そしてすぐ横に立っているのは間違いなく合成人間だった。
「出たな! 一体だけならどうって事ない! いくぞエイミ!リィカ!」
三人は武器を構え合成人間を囲む様に移動し、隙を伺っていると合成人間は持っている斧の様な武器を振り上げた。
「なに? そんなとこからじゃ当たらないわよ!」
エイミがそう言うと、合成人間の武器が淡い緑色の光を放った。
「!! エイミさん逃げて下サイ!!」
リィカが叫んだ次の瞬間、合成人間が武器を振り下ろしたのと同時に凄まじい勢いで風が吹いた。
エイミはリィカの掛け声で素早く体を捻りながら横に飛び、直撃は受けずに済んだ。
放たれた風は大破した作業用マシンに当たると轟音と共に散開していった。
「な、なんて威力だ! 武器の風圧なんてもんじゃなかったぞ!」
アルドは合成人間の見たこともない攻撃に戸惑っていると合成人間は次にアルドの方を向き武器を振り上げる。

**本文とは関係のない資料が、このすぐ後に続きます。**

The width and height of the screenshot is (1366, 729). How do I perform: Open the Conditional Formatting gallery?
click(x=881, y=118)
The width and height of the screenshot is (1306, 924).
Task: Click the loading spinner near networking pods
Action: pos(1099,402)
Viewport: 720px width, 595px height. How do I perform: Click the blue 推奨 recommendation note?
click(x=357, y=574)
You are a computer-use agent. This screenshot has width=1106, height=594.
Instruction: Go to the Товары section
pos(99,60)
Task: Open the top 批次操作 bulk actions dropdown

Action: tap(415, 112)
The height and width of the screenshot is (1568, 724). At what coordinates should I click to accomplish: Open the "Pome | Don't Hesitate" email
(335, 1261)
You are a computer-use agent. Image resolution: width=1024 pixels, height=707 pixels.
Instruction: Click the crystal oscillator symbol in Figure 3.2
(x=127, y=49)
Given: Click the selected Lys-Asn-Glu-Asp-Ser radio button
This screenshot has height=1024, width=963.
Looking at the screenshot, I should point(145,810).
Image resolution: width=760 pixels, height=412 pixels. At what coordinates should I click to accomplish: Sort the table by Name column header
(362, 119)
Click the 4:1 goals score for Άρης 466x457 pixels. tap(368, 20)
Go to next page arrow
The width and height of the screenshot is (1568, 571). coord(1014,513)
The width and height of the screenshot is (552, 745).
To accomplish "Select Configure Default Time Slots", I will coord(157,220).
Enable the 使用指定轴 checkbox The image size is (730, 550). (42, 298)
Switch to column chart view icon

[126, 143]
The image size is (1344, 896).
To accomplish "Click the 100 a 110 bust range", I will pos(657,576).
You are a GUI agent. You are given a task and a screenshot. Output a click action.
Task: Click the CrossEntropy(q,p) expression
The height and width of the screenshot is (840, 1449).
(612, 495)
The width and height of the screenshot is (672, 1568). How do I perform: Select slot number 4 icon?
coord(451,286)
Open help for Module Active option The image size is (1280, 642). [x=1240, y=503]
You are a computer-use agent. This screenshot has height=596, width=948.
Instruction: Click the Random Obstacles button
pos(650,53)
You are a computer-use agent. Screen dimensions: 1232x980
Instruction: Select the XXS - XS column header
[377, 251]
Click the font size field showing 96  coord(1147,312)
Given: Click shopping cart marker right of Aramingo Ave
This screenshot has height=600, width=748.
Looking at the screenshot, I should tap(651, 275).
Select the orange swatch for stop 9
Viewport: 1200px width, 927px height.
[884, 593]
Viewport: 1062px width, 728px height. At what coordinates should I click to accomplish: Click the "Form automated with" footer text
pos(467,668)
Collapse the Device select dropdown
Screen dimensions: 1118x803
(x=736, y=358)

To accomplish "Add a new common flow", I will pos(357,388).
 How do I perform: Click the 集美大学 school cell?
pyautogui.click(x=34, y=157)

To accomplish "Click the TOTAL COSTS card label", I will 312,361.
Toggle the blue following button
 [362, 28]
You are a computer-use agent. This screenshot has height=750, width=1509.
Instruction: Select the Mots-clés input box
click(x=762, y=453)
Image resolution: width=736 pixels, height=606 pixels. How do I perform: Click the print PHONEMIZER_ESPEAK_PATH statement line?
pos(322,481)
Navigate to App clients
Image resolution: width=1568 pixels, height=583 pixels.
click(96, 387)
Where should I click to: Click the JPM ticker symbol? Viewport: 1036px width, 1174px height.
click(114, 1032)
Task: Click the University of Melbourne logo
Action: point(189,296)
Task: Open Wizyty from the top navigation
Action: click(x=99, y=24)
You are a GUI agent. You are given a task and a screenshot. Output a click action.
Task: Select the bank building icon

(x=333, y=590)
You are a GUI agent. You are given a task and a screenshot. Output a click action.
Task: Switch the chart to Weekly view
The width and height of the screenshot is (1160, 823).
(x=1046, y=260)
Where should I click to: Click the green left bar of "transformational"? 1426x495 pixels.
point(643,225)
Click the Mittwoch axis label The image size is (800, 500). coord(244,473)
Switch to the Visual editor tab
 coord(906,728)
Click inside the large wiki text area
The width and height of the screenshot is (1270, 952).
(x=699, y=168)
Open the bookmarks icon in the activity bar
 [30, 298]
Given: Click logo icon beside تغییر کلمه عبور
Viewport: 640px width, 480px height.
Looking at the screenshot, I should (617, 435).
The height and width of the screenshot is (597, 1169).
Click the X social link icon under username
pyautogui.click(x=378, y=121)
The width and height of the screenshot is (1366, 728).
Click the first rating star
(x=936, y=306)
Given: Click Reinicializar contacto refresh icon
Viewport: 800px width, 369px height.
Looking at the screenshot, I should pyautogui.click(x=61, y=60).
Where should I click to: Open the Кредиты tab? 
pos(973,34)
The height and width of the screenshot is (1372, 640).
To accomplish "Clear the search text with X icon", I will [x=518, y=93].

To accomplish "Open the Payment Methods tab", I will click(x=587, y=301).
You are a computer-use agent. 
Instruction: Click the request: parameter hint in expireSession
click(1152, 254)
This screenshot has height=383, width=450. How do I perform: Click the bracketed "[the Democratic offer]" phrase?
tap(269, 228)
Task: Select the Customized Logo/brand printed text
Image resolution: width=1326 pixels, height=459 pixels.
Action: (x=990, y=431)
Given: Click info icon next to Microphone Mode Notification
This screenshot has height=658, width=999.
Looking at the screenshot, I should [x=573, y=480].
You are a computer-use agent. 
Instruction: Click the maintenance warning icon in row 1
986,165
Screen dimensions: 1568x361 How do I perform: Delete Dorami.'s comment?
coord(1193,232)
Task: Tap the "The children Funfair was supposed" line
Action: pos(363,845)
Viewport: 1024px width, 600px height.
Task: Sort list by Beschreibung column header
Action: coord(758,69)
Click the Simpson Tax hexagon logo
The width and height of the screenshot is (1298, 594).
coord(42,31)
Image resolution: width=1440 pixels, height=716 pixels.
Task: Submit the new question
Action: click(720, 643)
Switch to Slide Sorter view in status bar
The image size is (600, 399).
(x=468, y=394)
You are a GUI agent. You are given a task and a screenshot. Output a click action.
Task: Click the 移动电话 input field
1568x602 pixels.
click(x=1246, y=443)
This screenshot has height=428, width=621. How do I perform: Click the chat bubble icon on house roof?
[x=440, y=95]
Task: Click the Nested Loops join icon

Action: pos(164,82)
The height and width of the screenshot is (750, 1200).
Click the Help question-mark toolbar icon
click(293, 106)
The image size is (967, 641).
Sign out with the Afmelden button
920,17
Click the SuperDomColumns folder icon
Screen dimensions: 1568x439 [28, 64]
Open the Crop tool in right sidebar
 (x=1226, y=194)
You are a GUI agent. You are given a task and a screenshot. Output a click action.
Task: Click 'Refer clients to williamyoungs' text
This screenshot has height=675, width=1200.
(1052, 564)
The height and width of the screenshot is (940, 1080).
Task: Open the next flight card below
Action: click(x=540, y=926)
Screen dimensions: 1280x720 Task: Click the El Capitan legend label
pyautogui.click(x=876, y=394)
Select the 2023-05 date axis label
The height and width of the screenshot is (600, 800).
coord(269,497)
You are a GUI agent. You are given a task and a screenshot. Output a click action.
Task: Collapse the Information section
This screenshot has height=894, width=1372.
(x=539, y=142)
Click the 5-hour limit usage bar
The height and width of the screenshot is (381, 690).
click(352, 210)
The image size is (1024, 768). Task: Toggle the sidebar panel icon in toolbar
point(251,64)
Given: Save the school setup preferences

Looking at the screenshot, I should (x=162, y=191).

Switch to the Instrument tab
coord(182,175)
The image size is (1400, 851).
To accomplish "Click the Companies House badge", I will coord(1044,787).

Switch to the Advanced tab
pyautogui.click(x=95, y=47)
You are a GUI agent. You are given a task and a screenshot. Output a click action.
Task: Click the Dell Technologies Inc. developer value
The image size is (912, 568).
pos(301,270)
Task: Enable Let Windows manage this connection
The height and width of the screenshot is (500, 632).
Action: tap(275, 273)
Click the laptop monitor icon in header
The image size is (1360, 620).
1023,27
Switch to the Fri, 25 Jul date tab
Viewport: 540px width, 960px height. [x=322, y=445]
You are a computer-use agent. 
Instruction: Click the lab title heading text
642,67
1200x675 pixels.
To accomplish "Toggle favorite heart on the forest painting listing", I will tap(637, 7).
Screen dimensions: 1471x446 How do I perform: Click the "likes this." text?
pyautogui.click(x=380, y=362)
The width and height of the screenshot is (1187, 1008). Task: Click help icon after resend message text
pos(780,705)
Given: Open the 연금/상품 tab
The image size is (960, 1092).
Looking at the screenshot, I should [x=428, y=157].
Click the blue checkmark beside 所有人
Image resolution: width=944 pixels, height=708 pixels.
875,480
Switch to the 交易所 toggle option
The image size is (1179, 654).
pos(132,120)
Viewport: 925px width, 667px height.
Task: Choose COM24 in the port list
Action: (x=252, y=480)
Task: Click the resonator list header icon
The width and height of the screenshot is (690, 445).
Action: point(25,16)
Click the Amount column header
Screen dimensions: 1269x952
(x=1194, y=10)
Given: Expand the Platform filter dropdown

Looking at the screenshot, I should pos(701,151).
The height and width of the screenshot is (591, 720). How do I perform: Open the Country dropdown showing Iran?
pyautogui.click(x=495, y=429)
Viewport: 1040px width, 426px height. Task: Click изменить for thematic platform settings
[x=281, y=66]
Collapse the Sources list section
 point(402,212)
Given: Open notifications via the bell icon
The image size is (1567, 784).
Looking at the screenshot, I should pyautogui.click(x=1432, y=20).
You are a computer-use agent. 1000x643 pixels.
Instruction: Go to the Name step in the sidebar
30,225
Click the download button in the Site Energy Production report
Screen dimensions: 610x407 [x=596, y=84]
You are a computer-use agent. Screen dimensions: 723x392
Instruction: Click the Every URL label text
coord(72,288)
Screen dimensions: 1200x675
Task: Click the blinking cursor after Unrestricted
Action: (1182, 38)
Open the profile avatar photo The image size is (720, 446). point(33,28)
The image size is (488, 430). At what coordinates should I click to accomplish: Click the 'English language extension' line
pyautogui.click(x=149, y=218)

「くっ、あんな攻撃受けきれないぞ…どうすればいいんだ…!」
合成人間が武器を振り下ろそうとしたその時、何かが空から降って来る。
ガシャーン!!
それは合成人間の体を貫いた。
「!? なんだ? …これは…槍か?」
突然の出来事にアルド達は驚いていると一人の男が近づいて来た。
「どうにか間に合ったみてぇだな! 大丈夫かお前ら?」
真っ赤な髪とズボンに白いジャケットとという個性的な格好をした男はそう言いながら倒れているエイミの方へ向かい手を差し伸べた。
「お嬢さんもいい動きだったぜ!」
「えっ、あ、どうも…」
エイミは少し戸惑いながら彼の手を取り立ち上がった。
「ありがとう、助かったよ! 正直危ない所だった…ところであんたは誰なんだ?」
「俺か? 俺はエッジってんだ! COAの捜査官をやってる。ここらで合成人間の目撃情報があったってんで捜査に来たら早速ドンパチやってやがるからヒヤッとしたぜ。」
COAとはエルジオン司政官直属の捜査機関であり主に事件性のある案件や、警備機関であるEGPDだけでは対応しきれない案件などの時に活動している。
「COAですって!? こうゆうのって普通EGPDが来るんじなかったかしら?」
「いや今回は特別でな、どうも奴らが変な武器を使ってるらしくてよ。んで俺たちが駆り出される事になったってわけだ。」
エッジの言葉を聞いてアルドは倒れた合成人間の元へ歩いて行き、その武器を手に取ってみた。
「見た目は他の合成人間が使ってるのとそんなに変わらない気が。………!! これって?!」
アルドが驚くのもそのはず、その武器にはプリズマが装着されていたのだ。
「おっと、ニイちゃん! 危ねぇからそれに触んないでくれねぇか? 」
「あ、あぁ、わるい。」
アルドはエッジに武器を渡す。
「こんなモンからあれ程の威力の攻撃がねぇ……にしてもお前らが奴の気を引いてなかったらヤバかったぜ。俺一人だったらどうなってたか。」
「いや、あんたの実力も相当じゃないか?」
「へっ、ありがとよ! まぁ今は危険だからあんまウロウロすんじゃねぇぞ! 」
エッジは少し照れながらそう言った。
「ところでその武器はどうするんだ?」
「こいつを本部に持ち帰るのが今日の俺の仕事だからこのまま預からせてもらう。それじゃ、こいつらの後処理をEGPDに頼まなくちゃいけねーからそろそろ行くぜ!」
そう言ってエッジは武器を担ぎ去っていった。
「まさかCOAまで動いてるなんて思わなかったわね。」
「あぁそうだな。あ、それより二人とも聞いてくれ! さっき合成人間の使ってた武器を見てみたんだけど、プリズマが装着されてたんだ!」
「プリズマ!? ゼノプリズマなんて、奴ら一体どうやって…」
「いや、違うんだ! あれはゼノ・プリズマじゃなくて天然のプリズマだった! 間違いない!」
「デハ、ワタシが感じたエネルギーはプリズマの物だったんデスネ!
「えっ!? 天然のプリズマって、もうこの時代には無いはずじゃない? それともどっかにまだ残ってたって事!?」
「うーん、どうだろうな。前に次元が裂けた時にこっちの時代に飛んで来ちゃったとか?」
「ソノ可能性はなくは無いデスガ、エルジオンで天然のプリズマが発見されたという記録はまだ何処にもありマセン ノデ。」
「うーん、今あれこれ考えてもしょうがないから、一旦エルジオンへ戻ろう!」
アルド達はいくつかの疑問を抱きつつエルジオンへ戻っていった。